* Task directions *
Only these lines are needed: the first line of the entries below through the line with "has width=275, height=361.", each returned exactly.

*** Records for the exercise ***

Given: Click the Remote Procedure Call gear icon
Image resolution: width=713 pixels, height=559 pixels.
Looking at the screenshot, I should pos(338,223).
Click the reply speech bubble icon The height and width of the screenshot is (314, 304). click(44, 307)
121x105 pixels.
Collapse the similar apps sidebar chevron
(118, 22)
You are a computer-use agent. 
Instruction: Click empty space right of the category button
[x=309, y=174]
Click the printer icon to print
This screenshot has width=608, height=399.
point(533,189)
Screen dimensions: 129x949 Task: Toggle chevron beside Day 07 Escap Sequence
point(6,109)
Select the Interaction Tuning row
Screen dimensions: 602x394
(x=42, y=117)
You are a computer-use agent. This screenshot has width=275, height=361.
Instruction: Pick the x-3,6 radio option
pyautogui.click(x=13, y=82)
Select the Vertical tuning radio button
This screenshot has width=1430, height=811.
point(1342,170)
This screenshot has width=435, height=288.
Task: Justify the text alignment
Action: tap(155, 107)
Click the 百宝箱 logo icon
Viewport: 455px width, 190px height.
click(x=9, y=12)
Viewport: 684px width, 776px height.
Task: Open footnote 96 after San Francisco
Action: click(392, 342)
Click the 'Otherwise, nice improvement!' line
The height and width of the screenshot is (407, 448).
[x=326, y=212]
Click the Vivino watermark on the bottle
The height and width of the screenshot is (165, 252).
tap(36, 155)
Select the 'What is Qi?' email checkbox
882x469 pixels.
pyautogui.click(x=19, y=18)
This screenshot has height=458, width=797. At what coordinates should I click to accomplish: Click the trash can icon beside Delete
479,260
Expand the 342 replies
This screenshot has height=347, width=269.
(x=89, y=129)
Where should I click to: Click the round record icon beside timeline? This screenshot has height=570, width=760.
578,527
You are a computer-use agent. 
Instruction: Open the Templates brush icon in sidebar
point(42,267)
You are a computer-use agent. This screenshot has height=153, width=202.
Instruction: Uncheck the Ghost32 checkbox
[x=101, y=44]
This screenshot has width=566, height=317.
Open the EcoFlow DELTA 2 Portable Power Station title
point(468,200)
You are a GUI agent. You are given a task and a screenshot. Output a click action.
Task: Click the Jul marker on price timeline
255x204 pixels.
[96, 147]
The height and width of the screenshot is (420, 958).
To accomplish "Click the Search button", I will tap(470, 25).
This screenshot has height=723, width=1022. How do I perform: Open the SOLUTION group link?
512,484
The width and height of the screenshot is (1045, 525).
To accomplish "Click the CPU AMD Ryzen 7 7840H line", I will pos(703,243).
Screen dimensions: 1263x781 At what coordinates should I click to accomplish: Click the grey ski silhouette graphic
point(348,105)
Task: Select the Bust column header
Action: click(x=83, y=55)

*** End of Records for the exercise ***

* Answer area *
Given: Click the Remote Procedure Call gear icon
Image resolution: width=713 pixels, height=559 pixels.
Looking at the screenshot, I should pos(338,223).
Click the reply speech bubble icon The height and width of the screenshot is (314, 304). click(44, 307)
121x105 pixels.
Collapse the similar apps sidebar chevron
(118, 22)
You are a computer-use agent. 
Instruction: Click empty space right of the category button
[x=309, y=174]
Click the printer icon to print
This screenshot has width=608, height=399.
point(533,189)
Screen dimensions: 129x949 Task: Toggle chevron beside Day 07 Escap Sequence
point(6,109)
Select the Interaction Tuning row
Screen dimensions: 602x394
(x=42, y=117)
You are a computer-use agent. This screenshot has width=275, height=361.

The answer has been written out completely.